Thursday, August 29, 2013

Two years ago...

Though by date, it hasn't been quite two years yet, today was the day.

This particular Thursday...the day of Farm Progress (a huge deal in our parts). I was walking side-by-side with the Mister on our way in to a H-O-T day of food prep at the Farm Progress. You have to walk a good mile just to get in, and then there's exhibit after exhibit of farm-y stuff before you can find the D1Naz food tent.

Half-way through our trek through the parking lot, my cell phone rang. The caller-id told me it was our case worker for Dillon. His adoption was not final at this time, so we were always waiting for good news regarding that. I answer with hesitation, hope, and a question or two already forming in my mind.

"Everything's fine with Dillon," she starts the call. "There's a baby."
Me: "A baby?"
Her: "Yup. Birth sibling."
Me: "Birth sibling? Oh my goodness."
Her: "You're the first call, and I hate to do this, but I need an answer fast."
Me (now crying, blubbering, and trying to let Mister know what's going on on the other side of the line): "Yes...yes yes yes. We will never turn away birth siblings." (This is something we had discussed prior and already knew our answer. That makes it easier for sure when this emotional time comes around.)

Then the flood of questions: "Is it a boy or girl? When was he/she born? Is he/she healthy? Can I see him/her in the hospital? When will he/she be in my arms? How will I get ready for a baby this fast? WHAT AM I GOING TO DO?!?!?!" {Thankfully, our case worker is amazingly calm and doesn't panic at the rate I do.}

Her: "We don't know anything. Literally. Just need an answer, and I'll text you things as I know them."

And so we went about our merry way, working the hot Farm Progress Show. I told a few close friends because I felt like I was going to burst. What was I going to do? A baby?! A newborn? Straight out of the hospital? And a birth sibling to our amazing little {at the time} 5 year old.


We had her a mere 50 hours later. It was a girl. And she was given my name {bizarre}. And she was born on my Daddy's birthday {bizarre}. And she weighed 7'7'' (my favorite # - bizarre}.

And we called her Ruby, after my maternal grandmother {who I never had the priveledge of knowing, outside of Marmi's memories}. And Dillon wanted to call her Gracie, so that is her middle name. One day, there will be official papers that say those things...until then...we know she's ours in the end {though it doesn't stop us from praying daily that this adoption moves a little faster}.

                 

And I can't believe it's been 2 years. 

She is wild & zany. She loves to laugh, and she loves any form of mischief. She now understands {fully} how to push her brother's buttons, and she annoys him on a daily basis.

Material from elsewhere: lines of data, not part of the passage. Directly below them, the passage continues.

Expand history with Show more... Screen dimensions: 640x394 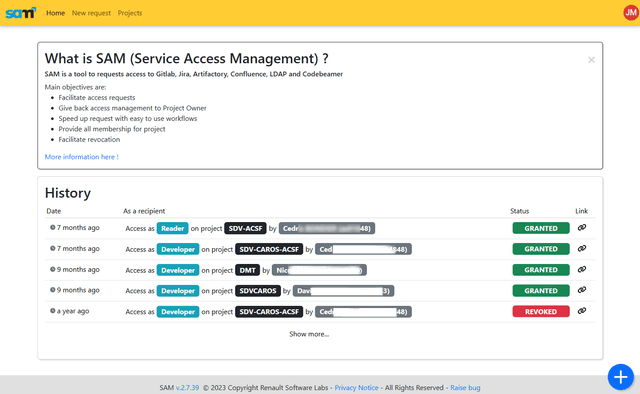pos(309,334)
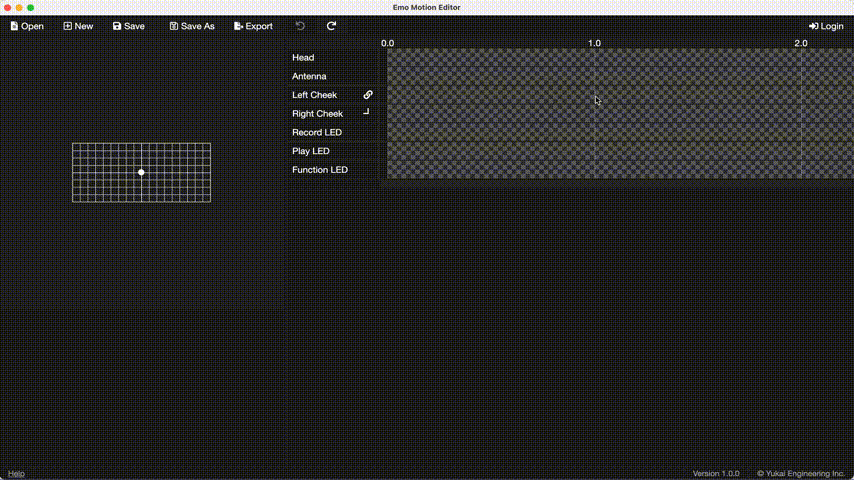Screen dimensions: 854x480
Task: Select the Head track label
Action: [x=303, y=58]
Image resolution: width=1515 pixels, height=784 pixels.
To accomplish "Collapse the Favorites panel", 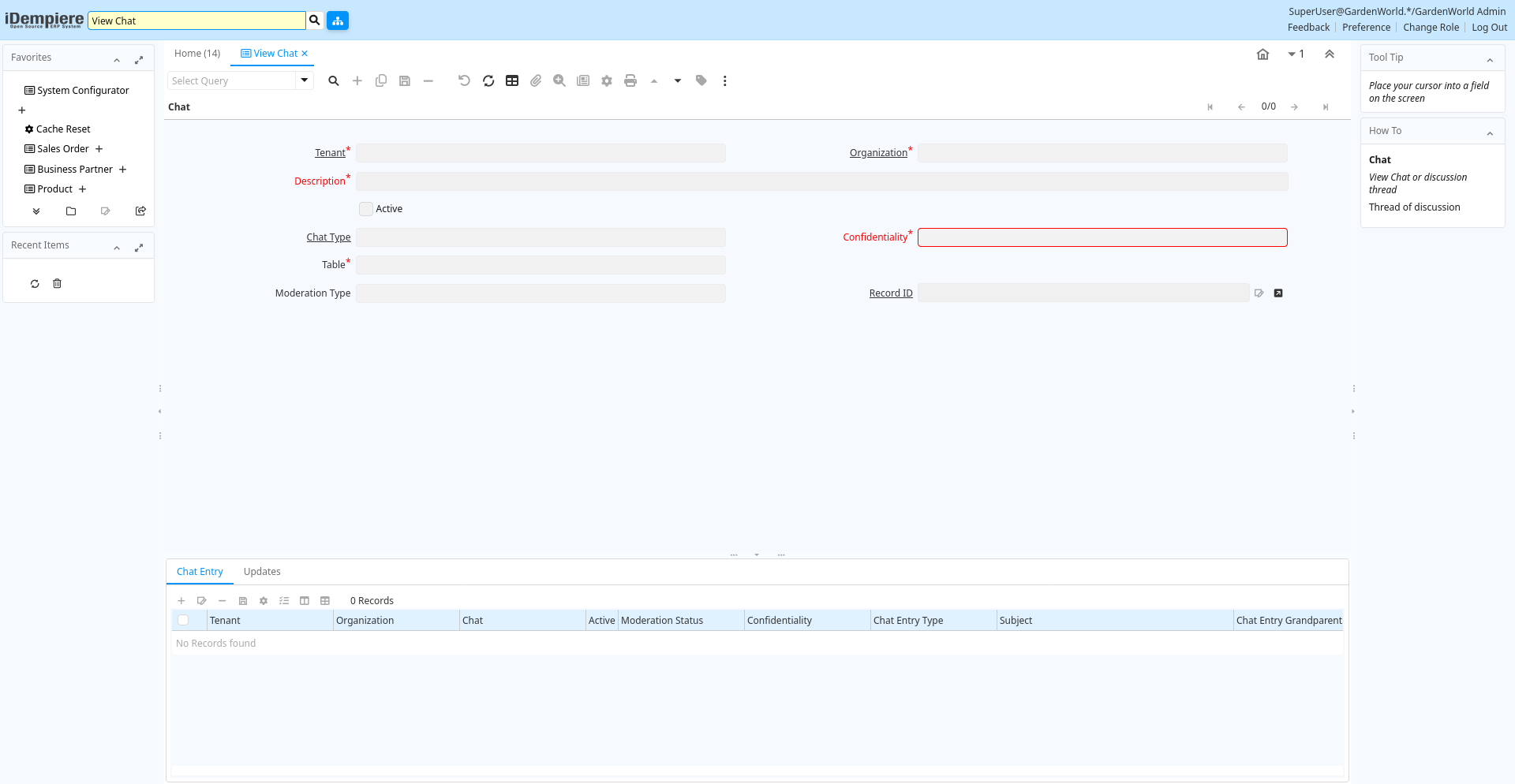I will (117, 60).
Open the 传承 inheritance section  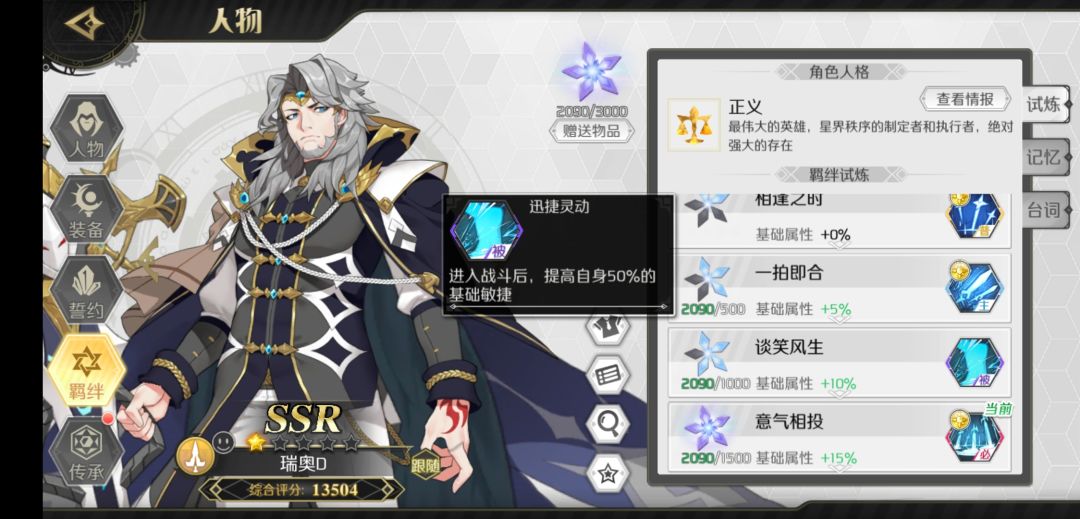point(87,451)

She is our joy, our laughter around here. There is {quite literally} NEVER a dull moment with her around. She knows what she wants and wants it NOW. She is stubborn, and tends to have anger management issues {so early in life}.

She loves music and really loves to sing. If she sees anything that remotely reminds her of Elmo, she sings "La, la, la-la, La, la, la-la" at the TOP of her lungs and hopes others will sing along.

She is obsessed with Dora, Princesses {"pay-sayses"}, and Elmo. And she is enamored by all things animal. She loves to "read" books, and she is starting to use 2-3 word phrases and communicating better.

She is gorgeous. Those blue eyes and blonde hair...a story for another day, but an answer to my prayers. She is a hugger, and she loves deeply.

She loves THIS GUY more than anything. {And he reciprocates, as you can see in this picture.}

              

She's a Daddy's girl sometimes, and a Momma's girl others. And I'll take it.

And the only time she likes to snuggle is in the middle of the night when something has woken her out of her slumber. And again...I'll take it.


              

Gracie - a few days before your birthday, and a few more days before our "Gotcha Day," I'm celebrating that moment...the one where we first found out about you.

We are so blessed. How could we ask for more?